Les Trois Cousines (Julie Goussot, Marie Lenormand, Lucie Peyramaure) et Hinoyosa (Lionel Peintre) C) Stefan Brion

Le temps d'Offenbach, c'était aussi l'époque où de vieux barbons venaient faire leur marché parmi les jeunes danseuses dans le grand foyer de l'Opéra. L'époque où les jeunes comédiennes se trouvaient de richissimes protecteurs. On sait qu'une Sarah Bernhardt, une Hortense Schneider aussi peut-être (qui créa La Périchole), avaient leur fiche de police pour racolage, ce qui n'était rien d'autre que de se chercher, dans leur jeunesse, à leur début, un riche bourgeois qui leur permît de ne pas crever de faim. La Périchole, c'est cet histoire-là, on comprend qu'elle ait dérouté.

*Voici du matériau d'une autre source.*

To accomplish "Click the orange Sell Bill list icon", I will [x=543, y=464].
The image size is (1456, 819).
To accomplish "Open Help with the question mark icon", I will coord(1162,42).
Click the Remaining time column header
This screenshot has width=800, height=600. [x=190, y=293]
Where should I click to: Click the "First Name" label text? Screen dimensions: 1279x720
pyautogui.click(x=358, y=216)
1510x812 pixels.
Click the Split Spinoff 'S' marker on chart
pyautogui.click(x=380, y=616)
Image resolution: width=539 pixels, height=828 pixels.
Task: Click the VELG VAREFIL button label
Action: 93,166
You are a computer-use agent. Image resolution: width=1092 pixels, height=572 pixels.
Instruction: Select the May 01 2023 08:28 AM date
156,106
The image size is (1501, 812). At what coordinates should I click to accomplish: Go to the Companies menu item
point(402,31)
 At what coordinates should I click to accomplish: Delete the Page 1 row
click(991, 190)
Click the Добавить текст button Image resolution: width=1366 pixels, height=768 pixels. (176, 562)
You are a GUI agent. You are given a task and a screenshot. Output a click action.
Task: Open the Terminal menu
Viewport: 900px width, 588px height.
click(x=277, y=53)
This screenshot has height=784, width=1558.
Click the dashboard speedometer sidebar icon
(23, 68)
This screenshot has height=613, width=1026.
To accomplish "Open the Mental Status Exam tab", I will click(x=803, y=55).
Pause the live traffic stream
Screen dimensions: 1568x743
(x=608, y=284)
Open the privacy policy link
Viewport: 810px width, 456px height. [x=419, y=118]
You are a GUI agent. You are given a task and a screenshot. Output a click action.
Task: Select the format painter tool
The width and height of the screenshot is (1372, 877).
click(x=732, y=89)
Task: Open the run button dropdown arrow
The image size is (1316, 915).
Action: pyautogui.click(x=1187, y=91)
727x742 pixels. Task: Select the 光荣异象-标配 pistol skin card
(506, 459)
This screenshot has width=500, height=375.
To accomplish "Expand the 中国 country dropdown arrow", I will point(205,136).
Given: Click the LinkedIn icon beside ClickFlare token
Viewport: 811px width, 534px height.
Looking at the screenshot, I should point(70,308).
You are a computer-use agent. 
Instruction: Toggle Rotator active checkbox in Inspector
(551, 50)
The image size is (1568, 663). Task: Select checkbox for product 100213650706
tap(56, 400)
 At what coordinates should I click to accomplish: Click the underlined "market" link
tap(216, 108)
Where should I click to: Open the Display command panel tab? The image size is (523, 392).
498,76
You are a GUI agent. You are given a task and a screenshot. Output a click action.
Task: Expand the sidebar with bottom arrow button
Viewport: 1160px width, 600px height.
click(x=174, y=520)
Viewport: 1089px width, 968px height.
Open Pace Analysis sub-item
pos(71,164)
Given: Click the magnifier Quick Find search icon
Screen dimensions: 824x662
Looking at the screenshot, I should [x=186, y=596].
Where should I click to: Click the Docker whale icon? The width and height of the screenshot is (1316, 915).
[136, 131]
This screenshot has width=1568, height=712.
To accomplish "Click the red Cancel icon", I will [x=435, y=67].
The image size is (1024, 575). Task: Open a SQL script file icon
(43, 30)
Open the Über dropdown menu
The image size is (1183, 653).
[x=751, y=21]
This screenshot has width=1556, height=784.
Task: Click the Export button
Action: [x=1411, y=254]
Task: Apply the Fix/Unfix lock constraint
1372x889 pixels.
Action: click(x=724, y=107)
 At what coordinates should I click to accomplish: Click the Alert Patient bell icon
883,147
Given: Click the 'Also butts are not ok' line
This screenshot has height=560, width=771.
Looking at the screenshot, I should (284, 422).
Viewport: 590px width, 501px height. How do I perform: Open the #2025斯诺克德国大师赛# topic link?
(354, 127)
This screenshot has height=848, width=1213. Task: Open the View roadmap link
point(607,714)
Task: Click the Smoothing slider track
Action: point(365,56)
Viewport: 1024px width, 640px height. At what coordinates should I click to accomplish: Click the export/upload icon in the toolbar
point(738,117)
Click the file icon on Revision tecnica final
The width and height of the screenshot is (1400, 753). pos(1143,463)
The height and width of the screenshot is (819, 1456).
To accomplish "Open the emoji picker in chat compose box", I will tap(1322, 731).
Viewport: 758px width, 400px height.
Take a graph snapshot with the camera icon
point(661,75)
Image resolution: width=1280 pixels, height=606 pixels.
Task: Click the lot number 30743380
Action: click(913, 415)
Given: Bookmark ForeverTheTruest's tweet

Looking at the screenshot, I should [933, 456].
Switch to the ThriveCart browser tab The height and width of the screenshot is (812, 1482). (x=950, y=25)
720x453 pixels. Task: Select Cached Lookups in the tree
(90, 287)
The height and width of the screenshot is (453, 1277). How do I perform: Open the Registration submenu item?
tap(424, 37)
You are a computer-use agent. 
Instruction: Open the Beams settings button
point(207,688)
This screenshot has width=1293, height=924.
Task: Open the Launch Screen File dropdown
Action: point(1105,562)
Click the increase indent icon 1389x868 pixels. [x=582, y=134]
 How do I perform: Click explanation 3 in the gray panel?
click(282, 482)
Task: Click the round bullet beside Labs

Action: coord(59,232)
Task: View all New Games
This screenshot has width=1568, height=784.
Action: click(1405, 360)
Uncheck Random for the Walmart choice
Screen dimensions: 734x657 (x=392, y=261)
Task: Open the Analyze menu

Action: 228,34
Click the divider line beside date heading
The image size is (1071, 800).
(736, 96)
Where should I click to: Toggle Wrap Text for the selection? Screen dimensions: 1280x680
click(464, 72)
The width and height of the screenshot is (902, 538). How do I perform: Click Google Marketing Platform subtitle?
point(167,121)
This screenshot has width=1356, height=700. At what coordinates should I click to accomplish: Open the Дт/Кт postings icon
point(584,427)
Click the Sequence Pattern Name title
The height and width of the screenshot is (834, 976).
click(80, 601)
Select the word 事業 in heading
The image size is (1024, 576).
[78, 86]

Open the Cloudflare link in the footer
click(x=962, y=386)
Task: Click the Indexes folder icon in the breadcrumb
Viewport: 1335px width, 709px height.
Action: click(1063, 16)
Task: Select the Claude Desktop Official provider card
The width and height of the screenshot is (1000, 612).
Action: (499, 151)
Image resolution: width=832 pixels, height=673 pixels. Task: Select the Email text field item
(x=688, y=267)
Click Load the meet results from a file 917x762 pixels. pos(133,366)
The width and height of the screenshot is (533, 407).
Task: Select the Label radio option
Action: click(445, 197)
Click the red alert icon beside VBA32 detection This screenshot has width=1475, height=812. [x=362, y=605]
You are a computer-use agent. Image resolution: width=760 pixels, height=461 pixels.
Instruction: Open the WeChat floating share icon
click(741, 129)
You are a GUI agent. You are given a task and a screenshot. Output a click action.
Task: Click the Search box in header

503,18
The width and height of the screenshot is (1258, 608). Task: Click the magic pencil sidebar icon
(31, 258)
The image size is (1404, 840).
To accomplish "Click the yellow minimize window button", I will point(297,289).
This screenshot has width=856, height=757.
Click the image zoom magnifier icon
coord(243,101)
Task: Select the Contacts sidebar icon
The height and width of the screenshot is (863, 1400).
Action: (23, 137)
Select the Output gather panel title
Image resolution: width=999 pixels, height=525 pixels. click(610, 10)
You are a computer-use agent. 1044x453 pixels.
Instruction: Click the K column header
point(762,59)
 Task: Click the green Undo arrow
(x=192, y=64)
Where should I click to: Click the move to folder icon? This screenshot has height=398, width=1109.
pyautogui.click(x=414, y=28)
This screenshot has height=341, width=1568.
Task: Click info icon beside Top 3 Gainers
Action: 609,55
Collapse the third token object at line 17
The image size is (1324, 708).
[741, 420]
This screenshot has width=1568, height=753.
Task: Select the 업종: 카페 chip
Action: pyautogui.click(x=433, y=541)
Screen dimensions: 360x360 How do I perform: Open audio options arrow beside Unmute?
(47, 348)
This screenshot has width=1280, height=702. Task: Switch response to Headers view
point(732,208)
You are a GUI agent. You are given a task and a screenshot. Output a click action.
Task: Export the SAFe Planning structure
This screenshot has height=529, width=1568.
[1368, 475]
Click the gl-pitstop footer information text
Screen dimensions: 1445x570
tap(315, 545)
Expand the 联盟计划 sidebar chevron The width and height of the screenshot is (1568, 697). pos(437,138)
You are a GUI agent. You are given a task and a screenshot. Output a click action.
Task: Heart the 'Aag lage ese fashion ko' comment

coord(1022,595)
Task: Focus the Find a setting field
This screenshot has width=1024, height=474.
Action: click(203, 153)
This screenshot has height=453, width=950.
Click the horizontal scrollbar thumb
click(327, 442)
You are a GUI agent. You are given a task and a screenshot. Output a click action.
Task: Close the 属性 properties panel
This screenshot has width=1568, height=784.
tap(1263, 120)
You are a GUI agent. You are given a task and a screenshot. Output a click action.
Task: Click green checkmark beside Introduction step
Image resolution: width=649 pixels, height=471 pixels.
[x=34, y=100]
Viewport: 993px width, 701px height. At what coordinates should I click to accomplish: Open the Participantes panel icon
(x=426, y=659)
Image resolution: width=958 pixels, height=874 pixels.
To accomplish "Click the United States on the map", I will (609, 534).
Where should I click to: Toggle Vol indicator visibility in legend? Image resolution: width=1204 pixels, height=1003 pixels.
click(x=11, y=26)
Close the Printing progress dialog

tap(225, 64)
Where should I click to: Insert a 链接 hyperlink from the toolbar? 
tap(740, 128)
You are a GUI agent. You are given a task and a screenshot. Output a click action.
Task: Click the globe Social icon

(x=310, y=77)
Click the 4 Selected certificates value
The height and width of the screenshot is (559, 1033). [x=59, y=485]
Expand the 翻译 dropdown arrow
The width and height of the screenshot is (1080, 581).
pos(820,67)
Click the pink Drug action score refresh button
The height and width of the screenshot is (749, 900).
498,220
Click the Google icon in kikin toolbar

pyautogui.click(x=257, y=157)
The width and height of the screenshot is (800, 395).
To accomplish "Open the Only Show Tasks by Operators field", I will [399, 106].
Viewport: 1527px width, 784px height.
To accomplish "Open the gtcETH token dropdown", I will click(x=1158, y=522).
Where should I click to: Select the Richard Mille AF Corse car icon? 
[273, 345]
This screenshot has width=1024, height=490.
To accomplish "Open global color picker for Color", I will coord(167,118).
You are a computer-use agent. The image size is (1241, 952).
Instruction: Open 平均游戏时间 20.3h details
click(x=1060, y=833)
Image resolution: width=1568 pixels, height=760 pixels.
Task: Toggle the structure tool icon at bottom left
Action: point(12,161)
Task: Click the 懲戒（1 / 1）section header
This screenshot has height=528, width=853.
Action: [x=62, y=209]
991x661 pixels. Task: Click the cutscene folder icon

Une mise en scène à l'énergie joyeuse, des costumes sublimes

Mais la mise en scène de Valérie Lesort escamote cela. Au profit d'une énergie joyeuse et sans temps mort, dans des décors où dominent les ocres, orange et rouges d'une Amérique Latine fantasmée, où l'on fait la fête (entre deux siestes). Une mise en scène renforcée par l'extraordinaire inventivité des costumes (bravissimo à Vanessa Sannino dont on peut se rendre compte, sur les photos qui accompagnent cette chronique, de la folie créatrice qui est sienne!), la drôlerie des dialogues et de certaines trouvailles (l'apparition des lamas, les cheveux en macaron qui se transforment en pains aux raisins), le dynamisme des déplacements. Cela suffit à ravir un public qui applaudira à tout rompre le spectacle, cela ne suffira pas tout à fait à nous combler...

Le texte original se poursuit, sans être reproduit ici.